For those who are allergic to laws, and feel overwhelmed by legislations, know that you’re not alone. The fact that a scribe complains about the law in today’s gospel shows how acute the problem is. In fact, a famous biblical lawyer and pharisee, St. Paul, saw the law as a threat to salvation. St. Paul spent all his Christian life making sense of the law. He comes up with the concept of justification by faith. Today, justification by faith is not our preoccupation but Jesus’ solution to the problem of law.

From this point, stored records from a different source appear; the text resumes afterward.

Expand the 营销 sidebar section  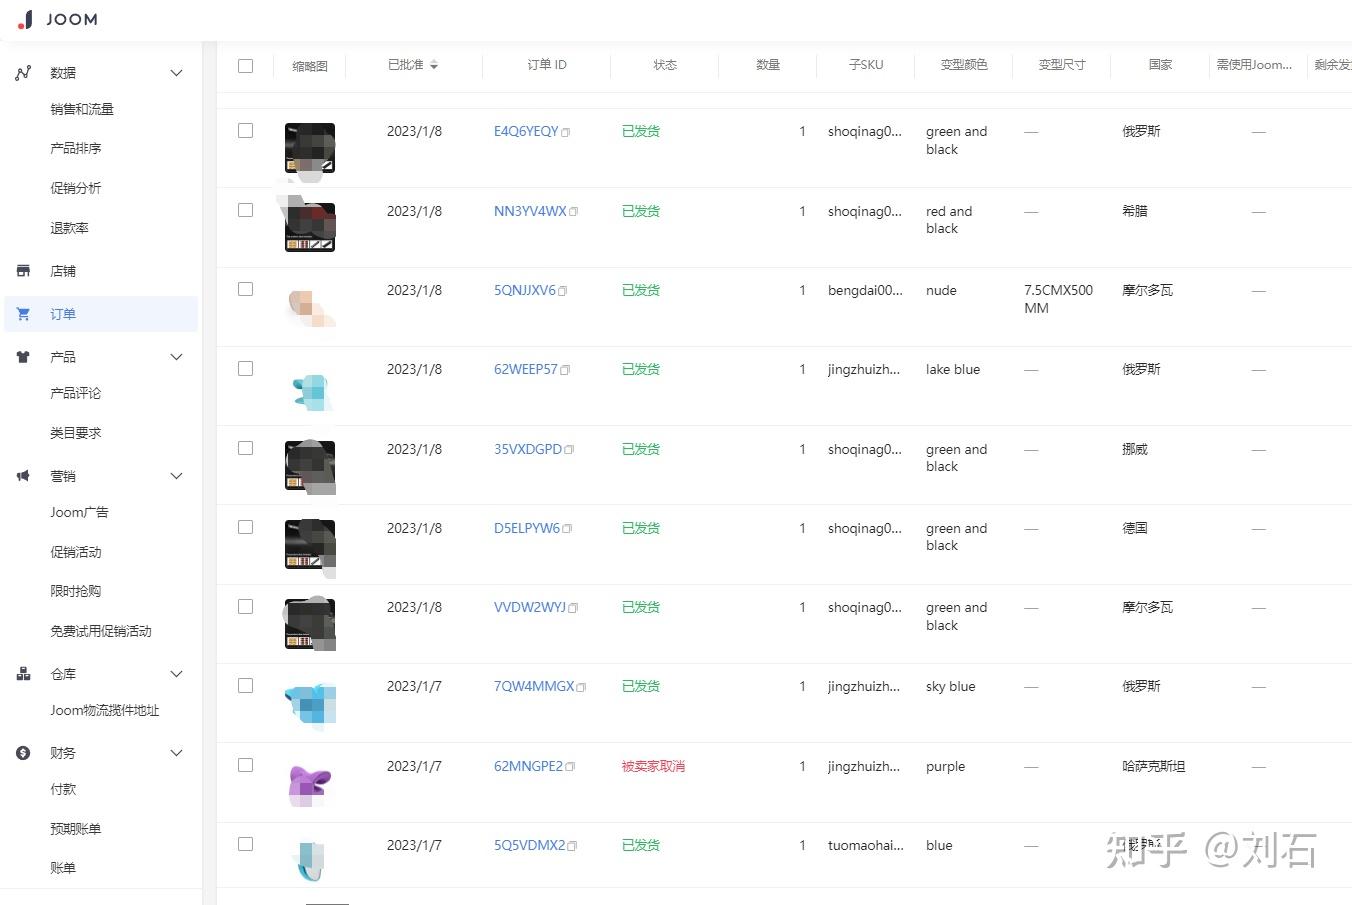click(176, 475)
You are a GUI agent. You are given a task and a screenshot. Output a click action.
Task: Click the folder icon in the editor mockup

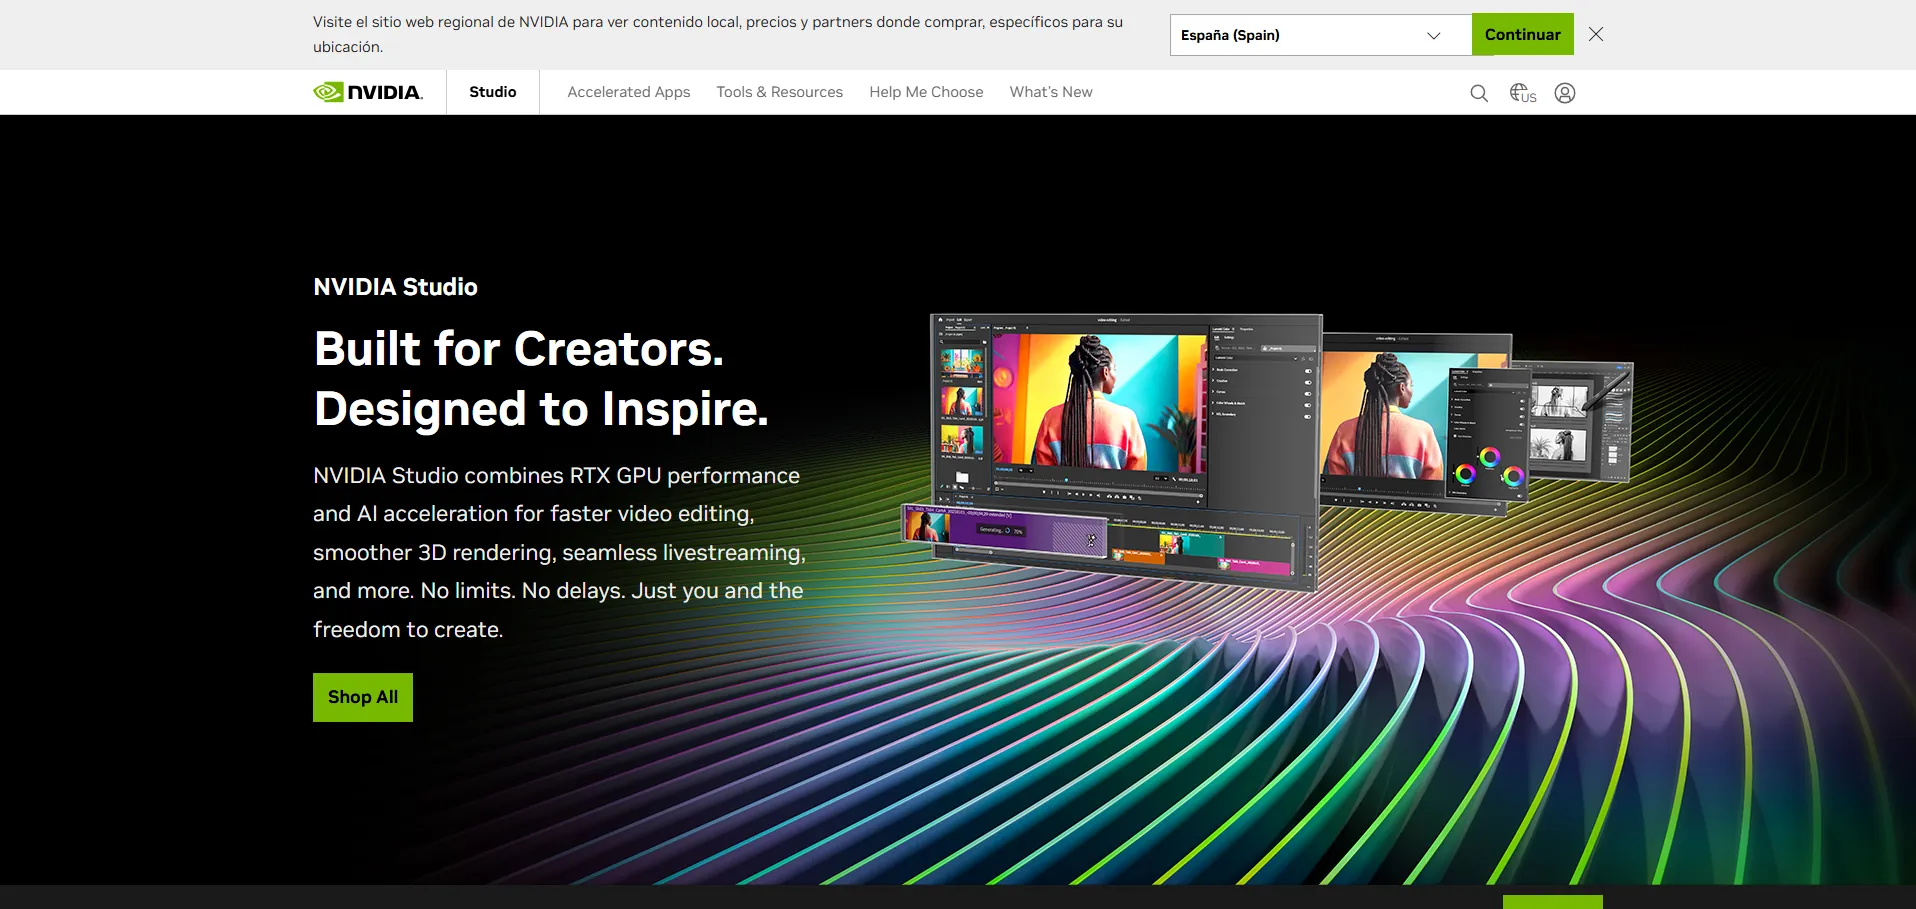(x=962, y=477)
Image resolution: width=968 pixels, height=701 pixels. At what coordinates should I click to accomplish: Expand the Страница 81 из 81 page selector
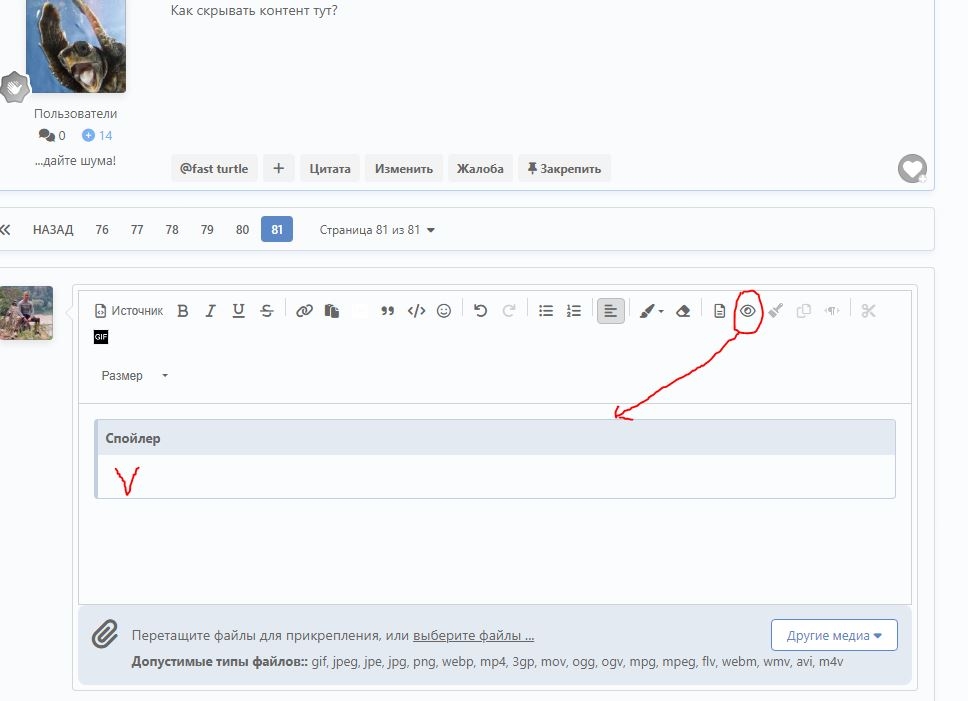point(377,230)
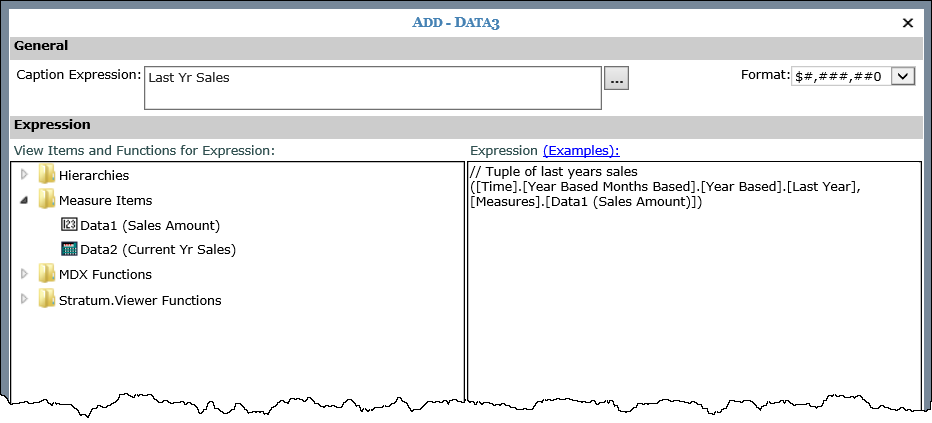Click the Data1 measure icon

pos(69,225)
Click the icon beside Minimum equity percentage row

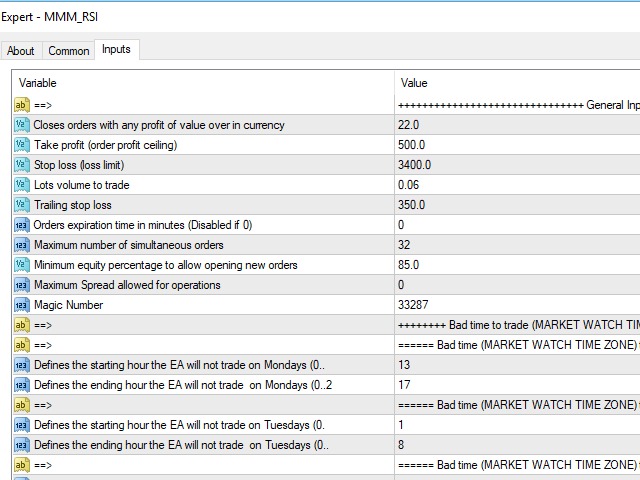22,265
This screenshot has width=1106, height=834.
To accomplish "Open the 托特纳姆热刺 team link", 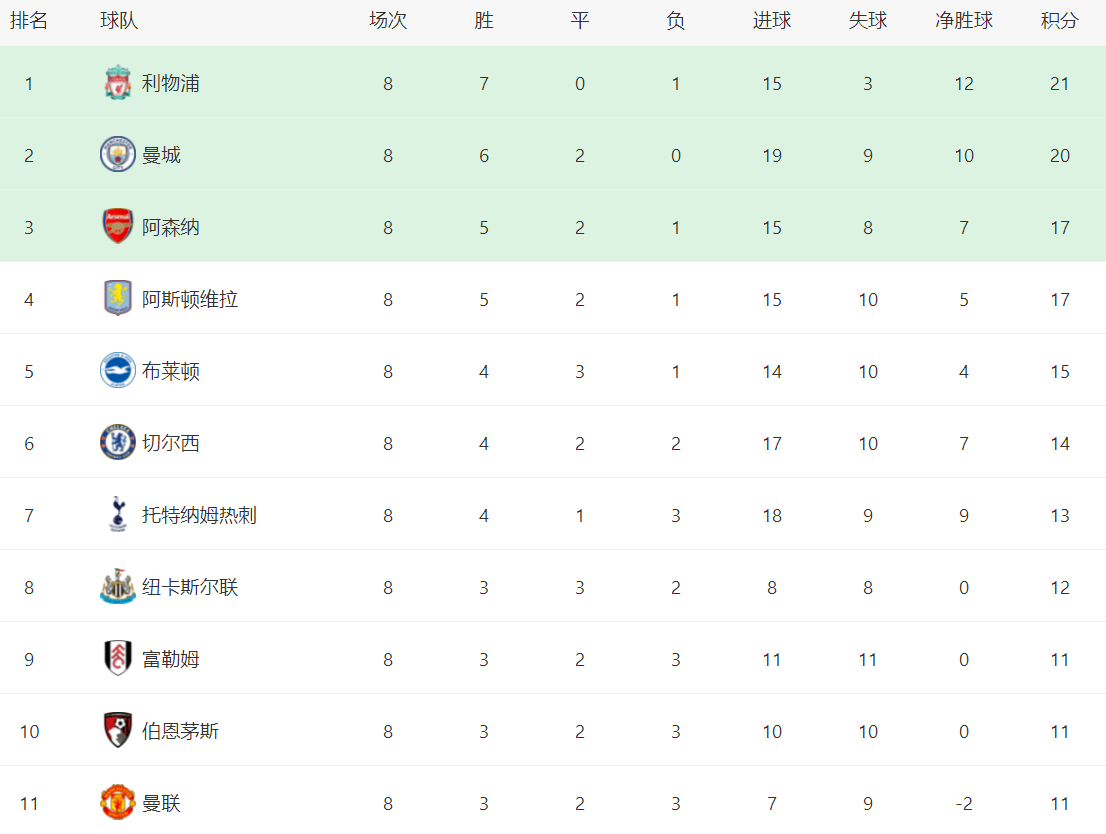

First and foremost, we can identify ourselves in the struggle against the law, as drivers, policemen, politicians, we all cut corners. A walk down the streets of Nigerian cities shows how lawless some Nigerians are: neither do they respect traffic signs nor drive according to driving rules, not even the police on the road does his/her job other than taking bribes. In fact, I saw a policeman giving back change to a commercial motorist, just don’t ask me what the police sells on the highway! In Nigeria, the impression one gets is that rules are meant to be broken with impunity. How does one talk or preach about the importance of commandments in such a context?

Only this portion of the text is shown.